The explosion of “greenwashing” litigation against companies in the past year points to a new potential frontier of “nature-washing” claims. The European Parliament and Council are close to finalising the revised consumer protection directive on “unfair commercial practices” (UCPD) which has been frequently deployed in recent years as the legal basis for greenwashing claims before European domestic courts and consumer protection authorities. The revised directive expressly prohibits companies from making unsubstantiated generic ‘green’ claims such as “nature’s friend” about their products or services.

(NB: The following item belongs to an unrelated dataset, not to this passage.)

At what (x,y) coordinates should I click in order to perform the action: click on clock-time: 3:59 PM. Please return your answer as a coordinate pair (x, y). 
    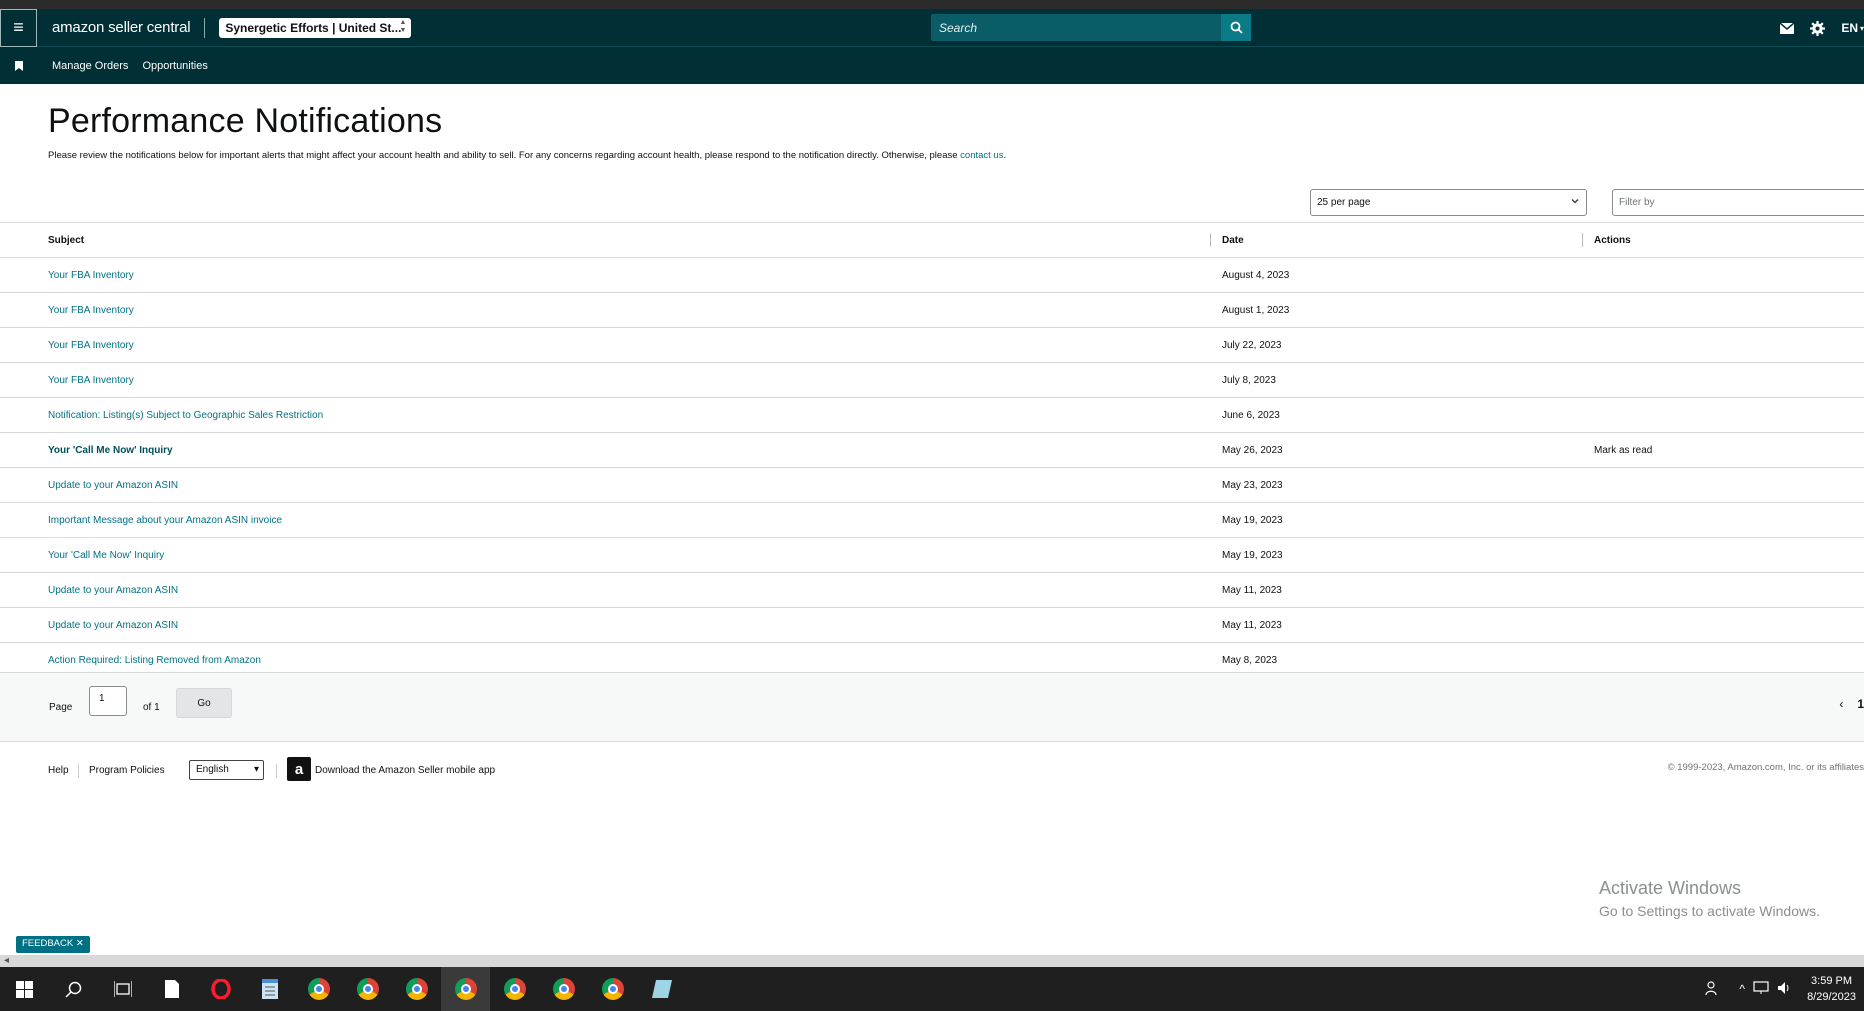
    Looking at the image, I should click on (1832, 981).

Greenwashing accusations have also been levelled against companies relying on carbon credits, allegedly in place of direct greenhouse gas emissions reductions. In a previous FT Moral Money Forum report, we commented on how the voluntary carbon market has been met with controversy due to concerns around integrity and the end-use of credits. The voluntary biodiversity credit market (VBM) is evolving gradually – for example, New Zealand recently launched a consultation on a proposed biodiversity credit system, and carbon markets standard-setter Verra, released its biodiversity credit standard for consultation. The VBM could expose companies to similar litigation and reputational risk, if they rely on unsubstantiated or exaggerated biodiversity credits claims in their corporate disclosures or consumer-facing adverts.
Although a rare breed to-date, biodiversity-related shareholder resolutions are set to feature more prominently at future AGMs. In some jurisdictions, shareholder scrutiny is expected to increase across all industries, as Nature Action 100’s ‘eight key sectors’ from which target companies will be drawn include: (i) biotechnology and pharma; (ii) chemicals; (iii) household and personal goods; (iv) consumer goods retail; (v) food production; (vi) food and beverage retail; (vii) forestry and paper; and (viii) metals and mining.